--- SOURCE DATA Enclosed Below ---

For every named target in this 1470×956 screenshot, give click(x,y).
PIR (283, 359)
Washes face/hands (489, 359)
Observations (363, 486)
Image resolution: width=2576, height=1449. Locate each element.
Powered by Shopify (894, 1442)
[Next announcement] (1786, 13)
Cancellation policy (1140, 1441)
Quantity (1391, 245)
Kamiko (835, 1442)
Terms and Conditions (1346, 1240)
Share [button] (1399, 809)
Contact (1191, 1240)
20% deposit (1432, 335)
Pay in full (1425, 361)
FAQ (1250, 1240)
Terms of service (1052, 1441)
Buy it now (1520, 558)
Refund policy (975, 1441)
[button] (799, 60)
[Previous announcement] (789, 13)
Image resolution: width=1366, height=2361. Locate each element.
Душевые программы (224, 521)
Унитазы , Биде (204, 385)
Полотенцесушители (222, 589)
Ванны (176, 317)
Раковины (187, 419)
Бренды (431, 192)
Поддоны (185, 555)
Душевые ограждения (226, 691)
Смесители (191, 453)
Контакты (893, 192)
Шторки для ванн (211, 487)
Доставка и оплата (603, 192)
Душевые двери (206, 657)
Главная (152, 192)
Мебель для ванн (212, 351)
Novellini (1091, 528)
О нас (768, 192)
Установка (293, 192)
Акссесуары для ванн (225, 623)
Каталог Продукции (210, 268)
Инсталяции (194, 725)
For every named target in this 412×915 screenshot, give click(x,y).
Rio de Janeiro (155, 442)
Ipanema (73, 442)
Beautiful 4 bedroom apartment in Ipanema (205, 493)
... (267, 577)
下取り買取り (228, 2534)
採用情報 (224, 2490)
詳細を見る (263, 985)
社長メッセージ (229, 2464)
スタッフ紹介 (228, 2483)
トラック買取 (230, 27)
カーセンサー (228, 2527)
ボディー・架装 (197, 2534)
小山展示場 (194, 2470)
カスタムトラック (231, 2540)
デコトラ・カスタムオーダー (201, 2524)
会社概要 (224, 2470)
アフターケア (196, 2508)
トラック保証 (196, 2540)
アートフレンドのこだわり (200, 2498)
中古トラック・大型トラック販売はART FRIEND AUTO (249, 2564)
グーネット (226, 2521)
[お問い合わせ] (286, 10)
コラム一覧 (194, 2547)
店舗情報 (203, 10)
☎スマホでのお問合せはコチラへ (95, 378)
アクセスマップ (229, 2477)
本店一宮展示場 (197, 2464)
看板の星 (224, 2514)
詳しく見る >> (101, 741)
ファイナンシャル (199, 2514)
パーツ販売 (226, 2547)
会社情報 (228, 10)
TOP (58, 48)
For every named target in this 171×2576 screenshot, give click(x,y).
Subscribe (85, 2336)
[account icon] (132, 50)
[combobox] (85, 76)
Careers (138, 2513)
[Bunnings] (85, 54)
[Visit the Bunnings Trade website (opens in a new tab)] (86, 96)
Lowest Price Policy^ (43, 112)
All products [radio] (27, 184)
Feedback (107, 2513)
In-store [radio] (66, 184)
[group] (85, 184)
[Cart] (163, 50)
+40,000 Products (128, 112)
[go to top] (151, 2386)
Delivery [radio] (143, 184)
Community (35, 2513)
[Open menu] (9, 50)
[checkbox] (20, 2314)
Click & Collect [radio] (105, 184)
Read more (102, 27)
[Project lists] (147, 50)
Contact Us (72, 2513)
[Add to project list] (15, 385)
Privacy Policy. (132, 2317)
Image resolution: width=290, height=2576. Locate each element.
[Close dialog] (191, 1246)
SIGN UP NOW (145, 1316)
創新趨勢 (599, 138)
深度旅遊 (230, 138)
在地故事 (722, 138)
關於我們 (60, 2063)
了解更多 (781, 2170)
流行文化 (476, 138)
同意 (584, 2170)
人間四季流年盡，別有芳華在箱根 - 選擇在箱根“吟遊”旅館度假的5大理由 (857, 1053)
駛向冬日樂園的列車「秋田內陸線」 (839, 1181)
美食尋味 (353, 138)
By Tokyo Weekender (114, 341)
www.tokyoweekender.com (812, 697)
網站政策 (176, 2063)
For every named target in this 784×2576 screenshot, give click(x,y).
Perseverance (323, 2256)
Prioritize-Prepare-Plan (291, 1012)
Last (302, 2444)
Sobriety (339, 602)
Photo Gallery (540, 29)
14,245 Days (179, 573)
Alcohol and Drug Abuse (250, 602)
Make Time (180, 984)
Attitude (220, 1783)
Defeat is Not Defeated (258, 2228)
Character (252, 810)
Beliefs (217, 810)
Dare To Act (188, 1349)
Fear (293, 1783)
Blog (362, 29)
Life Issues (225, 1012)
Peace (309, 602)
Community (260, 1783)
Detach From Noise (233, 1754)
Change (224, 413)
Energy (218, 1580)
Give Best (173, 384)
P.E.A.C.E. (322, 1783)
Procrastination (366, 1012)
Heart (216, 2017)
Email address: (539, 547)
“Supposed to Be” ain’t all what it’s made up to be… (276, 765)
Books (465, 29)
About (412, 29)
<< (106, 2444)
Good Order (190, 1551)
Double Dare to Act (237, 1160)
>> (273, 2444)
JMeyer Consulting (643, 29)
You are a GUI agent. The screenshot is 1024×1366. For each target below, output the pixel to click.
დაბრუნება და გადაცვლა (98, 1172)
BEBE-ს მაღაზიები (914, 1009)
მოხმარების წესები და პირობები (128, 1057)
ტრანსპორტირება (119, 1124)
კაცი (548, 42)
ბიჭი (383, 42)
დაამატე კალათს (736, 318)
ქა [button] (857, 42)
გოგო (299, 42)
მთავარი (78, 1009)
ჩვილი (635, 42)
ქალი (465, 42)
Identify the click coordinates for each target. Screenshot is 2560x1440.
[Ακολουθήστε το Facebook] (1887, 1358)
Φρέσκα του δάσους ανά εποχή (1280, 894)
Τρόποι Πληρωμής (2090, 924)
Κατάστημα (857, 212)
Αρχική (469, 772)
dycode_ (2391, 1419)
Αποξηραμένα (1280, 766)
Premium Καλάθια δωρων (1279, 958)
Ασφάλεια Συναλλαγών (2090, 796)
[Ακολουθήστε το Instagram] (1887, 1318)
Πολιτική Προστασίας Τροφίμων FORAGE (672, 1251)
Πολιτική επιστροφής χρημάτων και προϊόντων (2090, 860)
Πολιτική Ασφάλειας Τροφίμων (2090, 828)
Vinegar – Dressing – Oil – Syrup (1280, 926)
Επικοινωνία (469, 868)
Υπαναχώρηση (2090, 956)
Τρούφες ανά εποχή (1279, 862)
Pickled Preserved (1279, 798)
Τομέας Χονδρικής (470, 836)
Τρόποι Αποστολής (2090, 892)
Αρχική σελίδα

--- End of Enclosed SOURCE DATA ---

PROBLEM TO SOLVE
Please copy the lines in the records above between the one holding "Акссесуары для ванн (225, 623)" and the one holding "Blog (362, 29)", inclusive, exactly and with no other line.

EXERCISE OUTPUT
Акссесуары для ванн (225, 623)
Каталог Продукции (210, 268)
Инсталяции (194, 725)
For every named target in this 412×915 screenshot, give click(x,y).
Rio de Janeiro (155, 442)
Ipanema (73, 442)
Beautiful 4 bedroom apartment in Ipanema (205, 493)
... (267, 577)
下取り買取り (228, 2534)
採用情報 (224, 2490)
詳細を見る (263, 985)
社長メッセージ (229, 2464)
スタッフ紹介 (228, 2483)
トラック買取 (230, 27)
カーセンサー (228, 2527)
ボディー・架装 (197, 2534)
小山展示場 (194, 2470)
カスタムトラック (231, 2540)
デコトラ・カスタムオーダー (201, 2524)
会社概要 (224, 2470)
アフターケア (196, 2508)
トラック保証 (196, 2540)
アートフレンドのこだわり (200, 2498)
中古トラック・大型トラック販売はART FRIEND AUTO (249, 2564)
グーネット (226, 2521)
[お問い合わせ] (286, 10)
コラム一覧 (194, 2547)
店舗情報 (203, 10)
☎スマホでのお問合せはコチラへ (95, 378)
アクセスマップ (229, 2477)
本店一宮展示場 (197, 2464)
看板の星 (224, 2514)
詳しく見る >> (101, 741)
ファイナンシャル (199, 2514)
パーツ販売 (226, 2547)
会社情報 (228, 10)
TOP (58, 48)
For every named target in this 171×2576 screenshot, give click(x,y).
Subscribe (85, 2336)
[account icon] (132, 50)
[combobox] (85, 76)
Careers (138, 2513)
[Bunnings] (85, 54)
[Visit the Bunnings Trade website (opens in a new tab)] (86, 96)
Lowest Price Policy^ (43, 112)
All products [radio] (27, 184)
Feedback (107, 2513)
In-store [radio] (66, 184)
[group] (85, 184)
[Cart] (163, 50)
+40,000 Products (128, 112)
[go to top] (151, 2386)
Delivery [radio] (143, 184)
Community (35, 2513)
[Open menu] (9, 50)
[checkbox] (20, 2314)
Click & Collect [radio] (105, 184)
Read more (102, 27)
[Project lists] (147, 50)
Contact Us (72, 2513)
[Add to project list] (15, 385)
Privacy Policy. (132, 2317)
Image resolution: width=290, height=2576. Locate each element.
[Close dialog] (191, 1246)
SIGN UP NOW (145, 1316)
創新趨勢 (599, 138)
深度旅遊 (230, 138)
在地故事 (722, 138)
關於我們 (60, 2063)
了解更多 (781, 2170)
流行文化 (476, 138)
同意 (584, 2170)
人間四季流年盡，別有芳華在箱根 - 選擇在箱根“吟遊”旅館度假的5大理由 (857, 1053)
駛向冬日樂園的列車「秋田內陸線」 (839, 1181)
美食尋味 (353, 138)
By Tokyo Weekender (114, 341)
www.tokyoweekender.com (812, 697)
網站政策 (176, 2063)
For every named target in this 784×2576 screenshot, give click(x,y).
Perseverance (323, 2256)
Prioritize-Prepare-Plan (291, 1012)
Last (302, 2444)
Sobriety (339, 602)
Photo Gallery (540, 29)
14,245 Days (179, 573)
Alcohol and Drug Abuse (250, 602)
Make Time (180, 984)
Attitude (220, 1783)
Defeat is Not Defeated (258, 2228)
Character (252, 810)
Beliefs (217, 810)
Dare To Act (188, 1349)
Fear (293, 1783)
Blog (362, 29)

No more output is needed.